◆ PARTS OF THE EXERCISE
a) Duplicate the passage of the target-selection meeting notes below from "- Computational aspects" up to and including "are the mistakes?".
b) In the target-selection meeting notes below, rewrite the paragraph beginning "Q: T. Terwilliger - in answer to M. Cassman's question" more briefly, keeping its main points.
[TEXT SECTION Boundary: Start]
NIH Protein Structure Initiative Meeting:
Target Selection
February 1999, Washington, D.C.

Goals of Meeting

- Computational aspects of target selection

- Development of international collaborations

Marv Cassman
Have a little way to go to describe the value of this program to skeptics

How - clearly feasible

What - this remains to be defined; what are the mistakes?

Steve Burley - Medical Application
Acceleration of Fundamental Work
- Structures of folds
Site Directed Mutagenesis

Functional Hypothesis

Correlation similarities gained from 3D structure analysis

(provides infrastructure for Phase II)
Phase II
- Human Disease Genes

- Bacterial / Viral Pathogens

Using the Infrastructure
I. Access to gram (kg) quantities of proteins
1. biol. chemistry

2. fabrication of protein chips

3. all-on-all binding study

4. facilitate ligand screening

II. High-Throughput Structure Determination
1. structure of protein therapeutics

2. structure of disease genes

3. -

4. infrastructure for X-ray crystal and NMR structure analysis

III. High-Throughput biophysical / functional characteristics (* Very critical for flushing out the value of this project - my own opinion is that this is a significant potential value of NMR)
1. X-ray fluorescence

2. CD etc.

IV. Bioinformatics Databases
Main value - to invigorate structure-based biomedical research in general.

Q: M. Cassman - Why use broad approach, rather than choosing thing with already characterized functions?

Q: T. Blundell - Have to describe "level of function" relevant to discussion

Q: T. Terwilliger - in answer to M. Cassman's question, when you need the structure later - it is already done. Thinks the most difficult part of this project is getting the protein itself - need to think very hard about this.

S. Burley: 80% of effort is in getting samples and crystallography

Greg Petsko - Pharmaceutical Applications
Funding scientists of _________, a startup pharma company

In drug development -

1/2 time getting to clinical target

1/2 time in clinical trials

All human-gene directed drugs targeted to 500 genes; 60% hit G-coupled membrane-bound receptors

Less than 200 classes of pathogen-gene targets

Most drug development is not structure-based in early stage-use instead combinatorial libraries. Structures could help in defining these libraries.

From lead compound to drug; not a lot of role for structure.

I warn you against overselling the value of structural genomics in pharmaceutical design - structure has limited value in pharmaceutical development

Can possibly be valuable to assign function and folds.

Many times - proteins can serve multiple functions.

Structures can provide useful clues regarding how to design compound libraries for screening.

Q: B. Honig - Computational tools for deducing function from structure are developing. Need many more structures.

Q: W. Hul - It may be impossible to measure the value of a structural genomics project. Structures of human proteins will be very valuable for designing pathogen-specific molecules.
[TEXT SECTION Boundary: End]
[INFORMATION SUPPLIED Boundary: Start]
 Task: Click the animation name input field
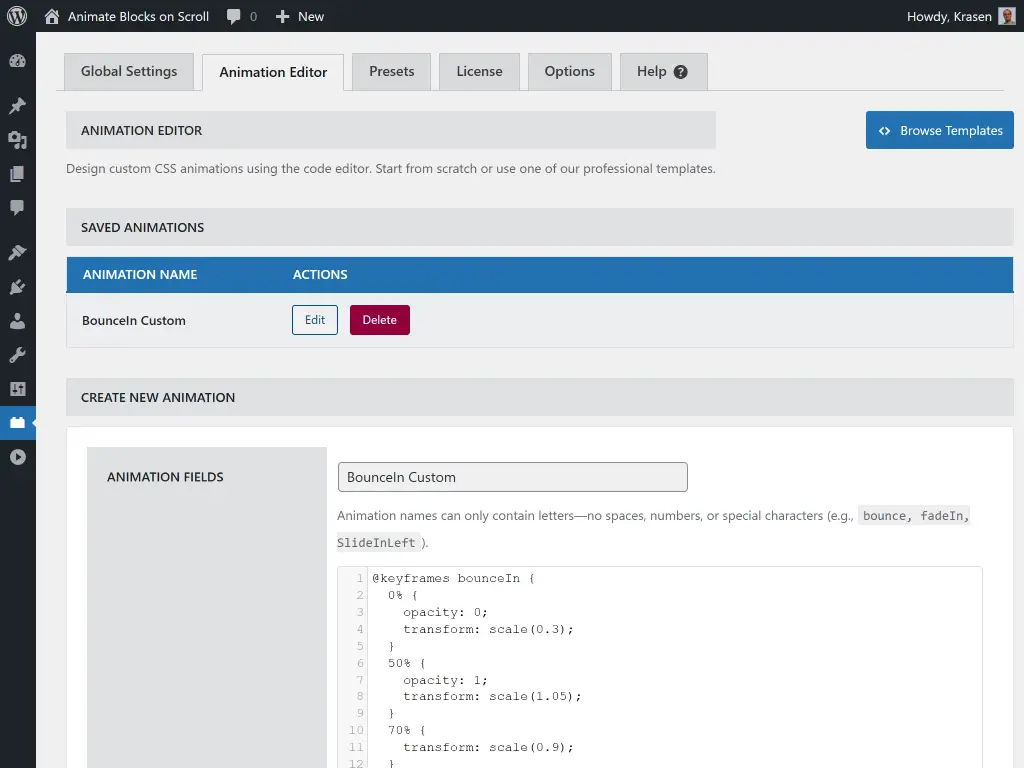pos(512,477)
[INFORMATION SUPPLIED Boundary: End]
◆ ANSWERS TO THE PROBLEMS
a)
- Computational aspects of target selection

- Development of international collaborations

Marv Cassman
Have a little way to go to describe the value of this program to skeptics

How - clearly feasible

What - this remains to be defined; what are the mistakes?

b) Answering M. Cassman, T. Terwilliger says that a structure needed later will already have been solved. Terwilliger sees getting the protein itself as the hardest part of the project and says it calls for very careful thought.